_TASK DIRECTIONS:_
In the listing below, find the line holding "You are a GUI" and the line holding "Viewport: 1056px width, 546px height.". Write out those two lines and all lines between, exactly, and nothing more.

_DATA TO PROCESS:_
• • •

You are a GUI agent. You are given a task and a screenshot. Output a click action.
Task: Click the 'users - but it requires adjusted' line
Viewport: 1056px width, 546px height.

• • •

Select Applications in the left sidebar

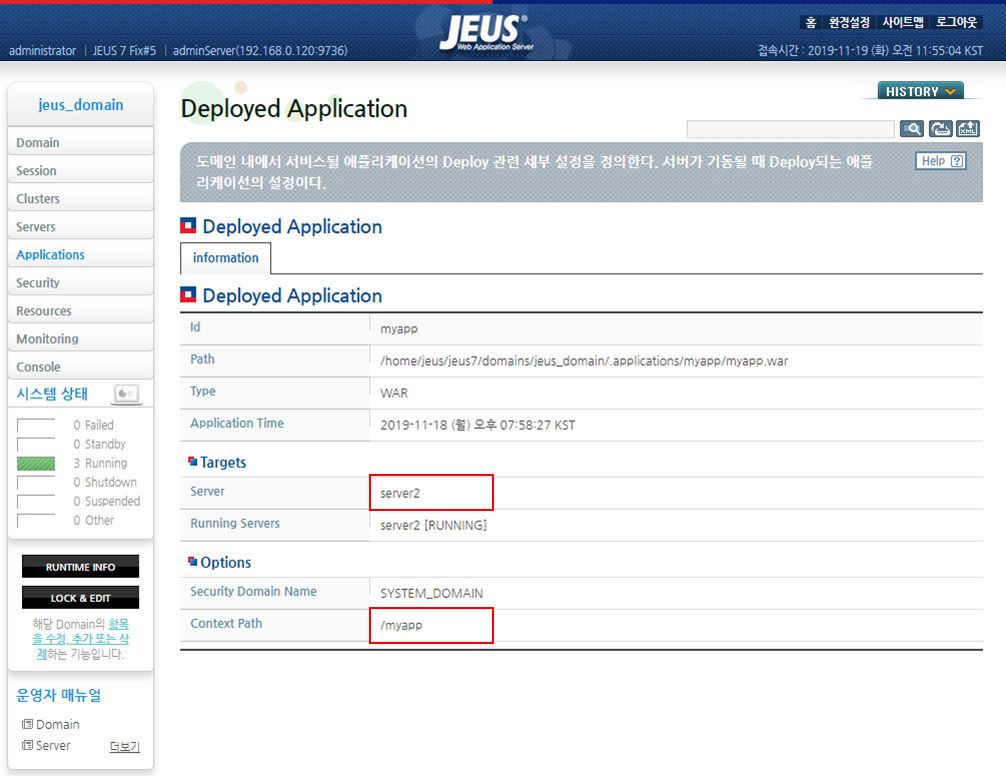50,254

• • •

_ANSWER SECTION:_
You are a GUI agent. You are given a task and a screenshot. Output a click action.
Task: Click the 'users - but it requires adjusted' line
Viewport: 1056px width, 546px height.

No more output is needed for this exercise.